Cellartis hiPSC-derived beta cells provide a reliable, off-the-shelf source of beta cells. These cells consistently demonstrate high expression of known beta cell mRNA transcripts and proteins, and they display appropriate responsiveness to incretin and KCl stimulation. Our hiPSC-derived beta cells are an excellent tool for studying the differences between diabetic and healthy individuals, modeling other metabolic disorders, and supporting screening efforts for drug discovery. In the future, we aim to develop a universal differentiation protocol that can be applied to any pluripotent stem cell, from both healthy and affected individuals, to enable the generation of disease-relevant beta cells from a wide variety of genetic backgrounds. This will further broaden the ability to screen and develop more effective and specific therapies.
Beta cell culture
Cellartis hiPSC-derived beta cells were cultured for 14 days post-thaw according to the Cellartis hiPS Beta Cells (from ChiPSC12) Kit User Manual. Specific assays were performed as described below.
mRNA expression (Figures 2 and 7)
RNA was prepared using the MagMax Total RNA Isolation Kit (Thermo Fisher Scientific) and cDNA synthesis was performed using the High-Capacity cDNA Reverse Transcription Kit (Thermo Fisher Scientific). TaqMan analysis of mRNA was performed from three (Figure 2) or four (Figure 7) separate batches of Cellartis hiPSC-derived beta cells. All TaqMan designs were acquired from Applied Biosystems. Data is represented as mean ± SEM.
Immunocytochemistry (Figures 3 and 4)
Cells were fixed in 4% paraformaldehyde, permeabilized in 0.3% Triton X-100, blocked in TNB blocking buffer (PerkinElmer), and immunolabelled with primary antibodies specific to the marker of interest: insulin ab (Abcam), C-peptide ab (Cedarlane Laboratories), MAFA ab (Abcam), UCN3 ab (Abcam), NKX6.1 ab (DSHB), and/or PDX1 ab (Abcam). All primary antibodies were diluted 1:500 in TNB blocking buffer except for PDX1, which used a 1:8,000 dilution. Fluorescent-conjugated secondary antibodies (Alexa Fluor 488 or Alexa Fluor 594, Thermo Fisher Scientific) specific to the primary antibody host species were added to visualize the marker of interest. Secondary antibody was diluted 1:1,000 in TNB blocking buffer.
KCl/isradipine response (Figure 5)
Cells were incubated in KREBS buffer with 2.8 mM glucose for 45 min (control) followed by a second step in which the same buffer was supplemented with 30 mM KCl and incubated for 45 min. In the third step, both KCl and the calcium channel inhibitor isradipine (10 µM) were added, and the cells were incubated for 45 min. Samples were collected and C-peptide secretion was measured by Mercodia C-peptide ELISA (the kit recognizes human C-peptide; Mercodia). The experiment was performed on two batches of Cellartis hiPSC-derived beta cells and three biological samples per batch (n=6). The error bars are shown as SEM and the statistical significance was calculated using Student's t-test; *** indicates p<0.001.

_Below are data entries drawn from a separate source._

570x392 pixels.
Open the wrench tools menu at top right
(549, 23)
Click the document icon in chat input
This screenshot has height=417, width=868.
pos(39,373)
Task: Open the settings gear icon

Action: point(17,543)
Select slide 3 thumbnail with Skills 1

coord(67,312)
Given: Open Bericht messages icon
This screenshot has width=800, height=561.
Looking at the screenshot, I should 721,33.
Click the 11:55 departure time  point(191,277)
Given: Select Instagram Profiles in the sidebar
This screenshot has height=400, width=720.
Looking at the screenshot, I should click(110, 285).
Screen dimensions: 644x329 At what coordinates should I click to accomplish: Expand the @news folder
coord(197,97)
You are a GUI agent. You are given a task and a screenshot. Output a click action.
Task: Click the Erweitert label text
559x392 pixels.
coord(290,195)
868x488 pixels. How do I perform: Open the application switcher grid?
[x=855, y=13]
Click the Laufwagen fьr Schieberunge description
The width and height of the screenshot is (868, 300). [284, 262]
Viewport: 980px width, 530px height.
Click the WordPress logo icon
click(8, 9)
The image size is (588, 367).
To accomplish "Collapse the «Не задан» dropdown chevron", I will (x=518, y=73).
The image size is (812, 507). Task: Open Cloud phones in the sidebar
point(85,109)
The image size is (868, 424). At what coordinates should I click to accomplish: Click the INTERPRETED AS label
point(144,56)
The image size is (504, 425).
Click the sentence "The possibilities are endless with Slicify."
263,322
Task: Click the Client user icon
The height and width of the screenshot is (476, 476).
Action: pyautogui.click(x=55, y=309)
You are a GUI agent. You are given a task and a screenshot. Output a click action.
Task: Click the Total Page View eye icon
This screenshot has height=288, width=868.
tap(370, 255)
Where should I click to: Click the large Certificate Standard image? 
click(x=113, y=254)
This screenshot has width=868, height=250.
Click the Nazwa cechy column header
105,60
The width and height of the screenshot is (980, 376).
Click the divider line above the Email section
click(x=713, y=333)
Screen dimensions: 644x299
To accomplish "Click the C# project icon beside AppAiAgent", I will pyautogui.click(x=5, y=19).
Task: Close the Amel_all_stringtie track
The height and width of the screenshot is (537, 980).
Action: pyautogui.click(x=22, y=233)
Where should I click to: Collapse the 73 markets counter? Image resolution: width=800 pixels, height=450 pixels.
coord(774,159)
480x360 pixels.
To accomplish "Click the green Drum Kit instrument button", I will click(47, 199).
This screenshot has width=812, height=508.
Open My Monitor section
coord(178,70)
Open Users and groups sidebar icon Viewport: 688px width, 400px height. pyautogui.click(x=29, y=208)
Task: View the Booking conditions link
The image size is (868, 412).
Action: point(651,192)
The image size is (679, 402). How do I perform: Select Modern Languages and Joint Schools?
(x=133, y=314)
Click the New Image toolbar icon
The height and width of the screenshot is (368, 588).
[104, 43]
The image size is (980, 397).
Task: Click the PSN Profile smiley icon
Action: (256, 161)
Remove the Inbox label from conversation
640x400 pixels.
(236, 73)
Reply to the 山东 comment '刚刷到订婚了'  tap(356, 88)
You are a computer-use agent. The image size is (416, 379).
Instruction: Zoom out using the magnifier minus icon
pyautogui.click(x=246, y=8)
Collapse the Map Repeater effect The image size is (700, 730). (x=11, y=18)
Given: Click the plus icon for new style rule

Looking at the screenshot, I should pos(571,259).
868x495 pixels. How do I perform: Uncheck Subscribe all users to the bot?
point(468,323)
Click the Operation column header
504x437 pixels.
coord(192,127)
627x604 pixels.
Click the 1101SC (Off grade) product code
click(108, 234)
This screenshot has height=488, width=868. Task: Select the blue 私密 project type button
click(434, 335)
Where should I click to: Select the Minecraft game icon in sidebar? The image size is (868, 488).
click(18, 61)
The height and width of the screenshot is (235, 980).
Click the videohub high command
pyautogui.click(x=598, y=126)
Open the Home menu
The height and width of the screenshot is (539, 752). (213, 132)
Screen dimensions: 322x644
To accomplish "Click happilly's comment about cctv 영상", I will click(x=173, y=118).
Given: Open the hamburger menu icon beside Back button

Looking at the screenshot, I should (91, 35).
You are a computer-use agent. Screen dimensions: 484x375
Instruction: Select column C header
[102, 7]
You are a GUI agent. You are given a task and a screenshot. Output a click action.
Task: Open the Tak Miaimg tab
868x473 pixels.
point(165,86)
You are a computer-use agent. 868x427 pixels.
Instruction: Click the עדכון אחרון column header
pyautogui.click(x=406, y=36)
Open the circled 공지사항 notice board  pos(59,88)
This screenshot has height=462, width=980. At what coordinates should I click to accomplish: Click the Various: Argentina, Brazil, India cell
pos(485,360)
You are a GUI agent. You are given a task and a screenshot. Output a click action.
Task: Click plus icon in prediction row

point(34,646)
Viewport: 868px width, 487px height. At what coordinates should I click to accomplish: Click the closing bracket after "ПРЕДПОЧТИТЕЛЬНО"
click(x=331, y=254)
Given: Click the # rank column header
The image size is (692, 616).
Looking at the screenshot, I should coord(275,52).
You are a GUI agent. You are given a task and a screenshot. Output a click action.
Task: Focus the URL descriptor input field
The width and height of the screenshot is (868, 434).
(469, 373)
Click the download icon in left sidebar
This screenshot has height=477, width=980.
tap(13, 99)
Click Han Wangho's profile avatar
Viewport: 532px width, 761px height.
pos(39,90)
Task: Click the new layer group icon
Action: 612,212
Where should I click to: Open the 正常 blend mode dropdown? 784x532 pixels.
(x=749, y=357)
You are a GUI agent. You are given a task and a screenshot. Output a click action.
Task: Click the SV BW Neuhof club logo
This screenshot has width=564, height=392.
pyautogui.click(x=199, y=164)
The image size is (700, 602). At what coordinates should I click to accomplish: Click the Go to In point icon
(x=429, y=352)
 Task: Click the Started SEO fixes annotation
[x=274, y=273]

Incretin stimulation (Figure 6)
Cells were incubated in KREBS buffer with 5.5 mM glucose for 45 min (control) followed by a second step in which the same buffer was supplemented with incretins (100 nM GLP-1 or 100 nM exenatide), then incubated for 45 min. C-peptide secretion was measured by Mercodia C-peptide ELISA. Mean ± SEM (n=5, GLP-1; n=4, exenatide); * indicates p<0.05.
Sodium palmitate stimulation (Figure 8)
Cells were incubated in KREBS buffer with 2.8 mM glucose for 45 min (control) followed by a second step in which the same buffer was supplemented with sodium palmitate (0.5 mM) and incubated for 45 min. C-peptide secretion was measured by Mercodia C-peptide ELISA. Mean ± SEM (n=5); ** indicates p<0.01.